* TEXT SECTION *
Adventures in Comcast support

We live outside San Francisco, and Comcast is our cable provider. We wanted to watch college football on TV so I visited Comcast’s website to add the “Sports Entertainment Package” for $10 per month. Immediately after turning on the big game, we found that the BTN channel was in old-style “standard definition” (SD), not HD. On top of that, Comcast’s channel feed was so terrible that it was almost unwatchable: we couldn’t always see the football.

I contact Comcast’s tech support to help find the HD version of the channel. This is the transcript of that conversation:

Problem: Can’t find BTN HD
CHAT ID: 9244E213-3F78-4690-87BA-6A69C55B7A90
Comcast tech: Hello Kirk, Thank you for contacting Comcast Live Chat Support. My name is [TECH]. Please give me one moment to review your information.
Comcast tech: How’s your day going?
Me: My Issue: Can’t find BTN HD
Me: Hi [TECH]
Comcast tech: Hello Kirk.

* DATA SECTION *
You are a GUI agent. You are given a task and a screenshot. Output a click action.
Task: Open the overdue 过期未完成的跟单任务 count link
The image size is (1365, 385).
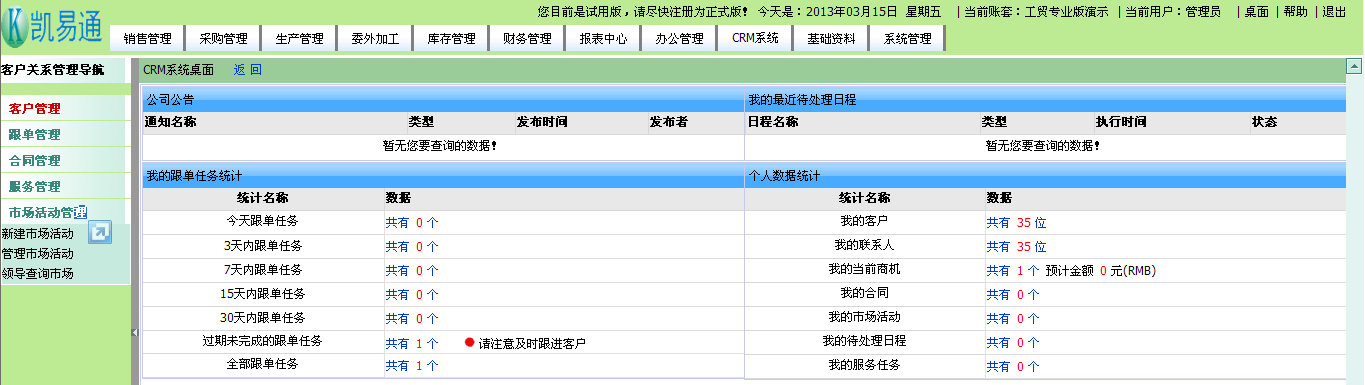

* COMPLETE THE FOLLOWING *
- a) Reproduce everything in the Comcast support post from "We live outside" down to "your day going?", word for word.
- b) Summarize the Comcast support post in two sentences.
The material above bears no relation to the Comcast support post.

* EXERCISE RESULTS *
- a)
We live outside San Francisco, and Comcast is our cable provider. We wanted to watch college football on TV so I visited Comcast’s website to add the “Sports Entertainment Package” for $10 per month. Immediately after turning on the big game, we found that the BTN channel was in old-style “standard definition” (SD), not HD. On top of that, Comcast’s channel feed was so terrible that it was almost unwatchable: we couldn’t always see the football.

I contact Comcast’s tech support to help find the HD version of the channel. This is the transcript of that conversation:

Problem: Can’t find BTN HD
CHAT ID: 9244E213-3F78-4690-87BA-6A69C55B7A90
Comcast tech: Hello Kirk, Thank you for contacting Comcast Live Chat Support. My name is [TECH]. Please give me one moment to review your information.
Comcast tech: How’s your day going?

- b) A Comcast customer living outside San Francisco added the $10-per-month "Sports Entertainment Package" through the company's website to watch college football, only to find that the BTN channel was in standard definition rather than HD and that the feed was almost unwatchable. The customer then contacted Comcast's tech support to find the HD version of the channel, and the transcript of that live chat opens with greetings between the technician and the customer, Kirk.